-- Start --

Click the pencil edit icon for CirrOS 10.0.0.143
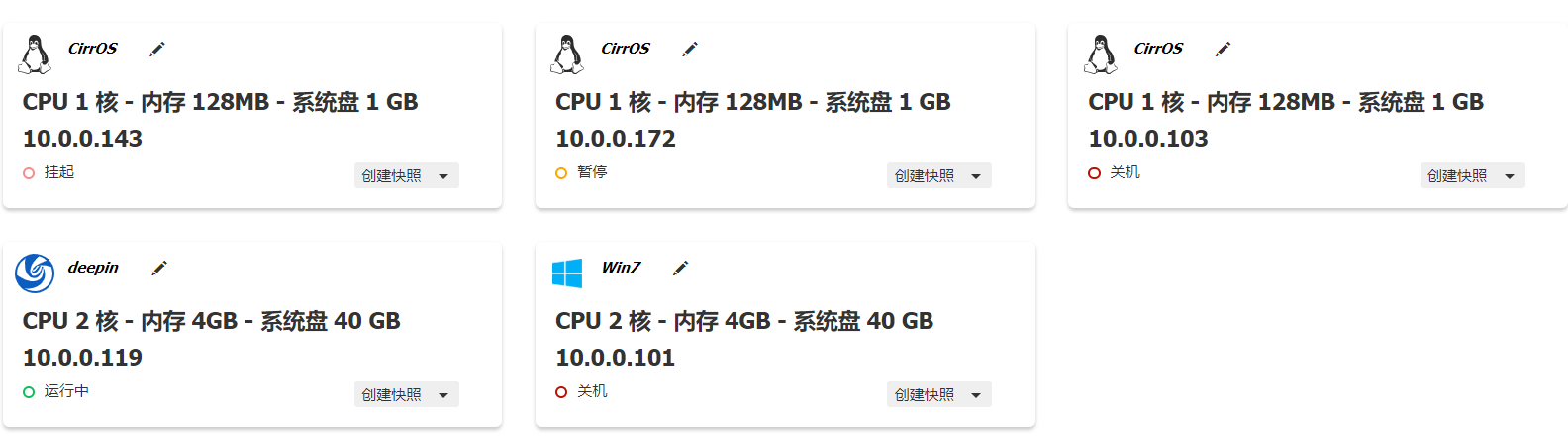1568x437 pixels. pyautogui.click(x=157, y=49)
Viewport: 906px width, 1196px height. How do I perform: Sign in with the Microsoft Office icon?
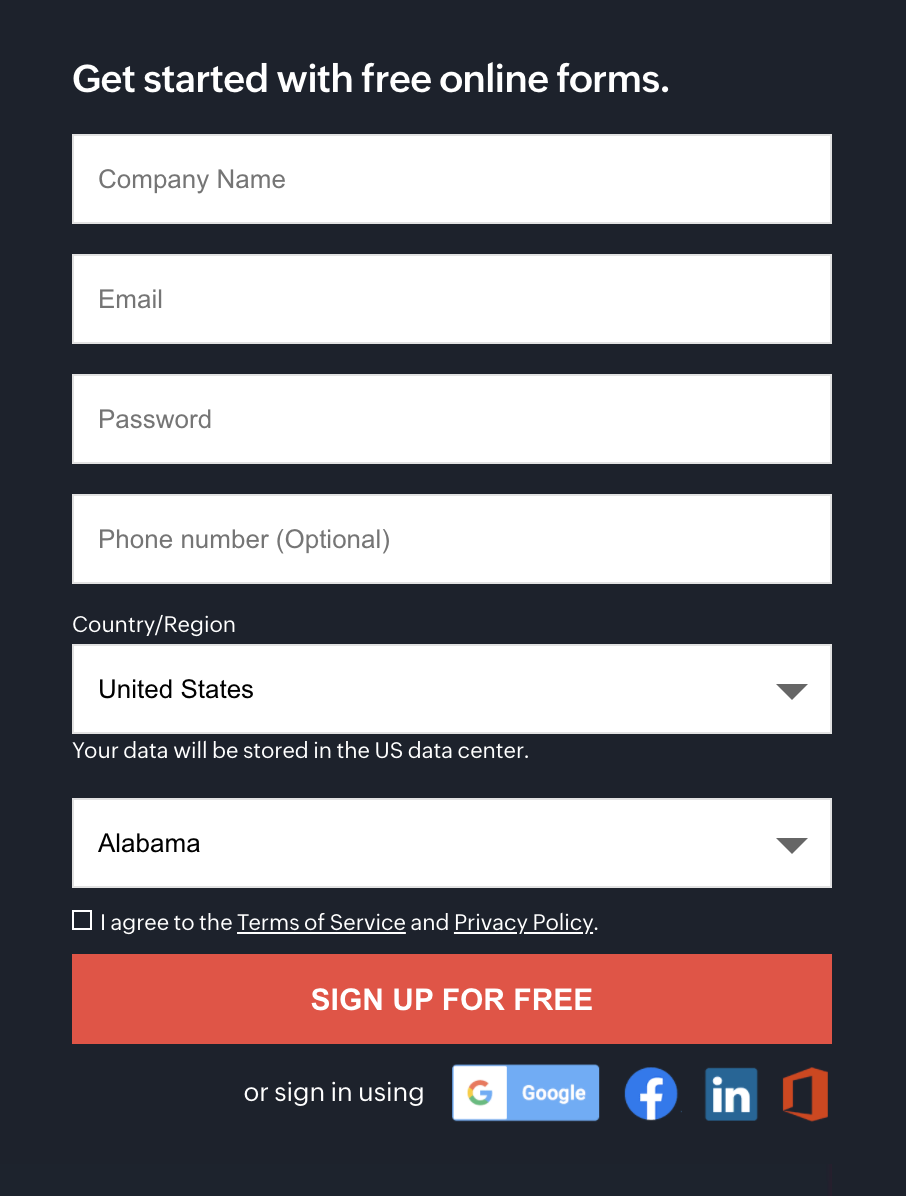click(x=805, y=1093)
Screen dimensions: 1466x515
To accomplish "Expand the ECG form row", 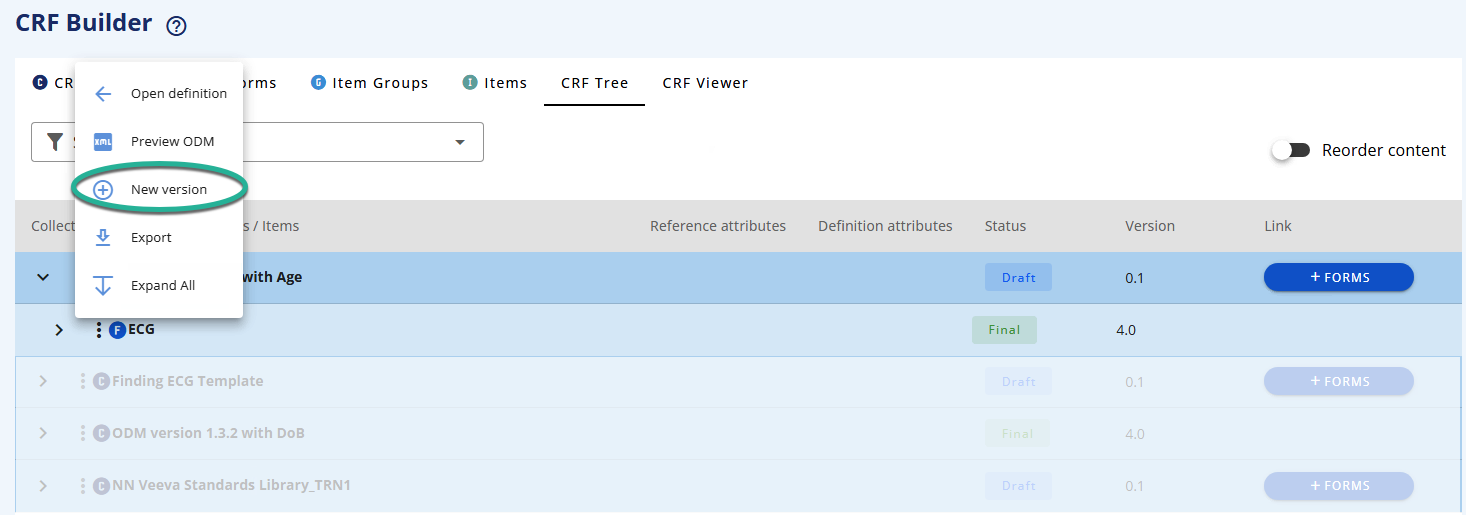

-- End --

Problem description:
Write these lines out again with "Sign in" swapped for "Log in" and nothing else changed. Leave the pictures out.

Output below:
Click the pencil edit icon for CirrOS 10.0.0.143
1568x437 pixels. pyautogui.click(x=157, y=49)
Viewport: 906px width, 1196px height. How do I perform: Log in with the Microsoft Office icon?
click(x=805, y=1093)
Screen dimensions: 1466x515
To accomplish "Expand the ECG form row", 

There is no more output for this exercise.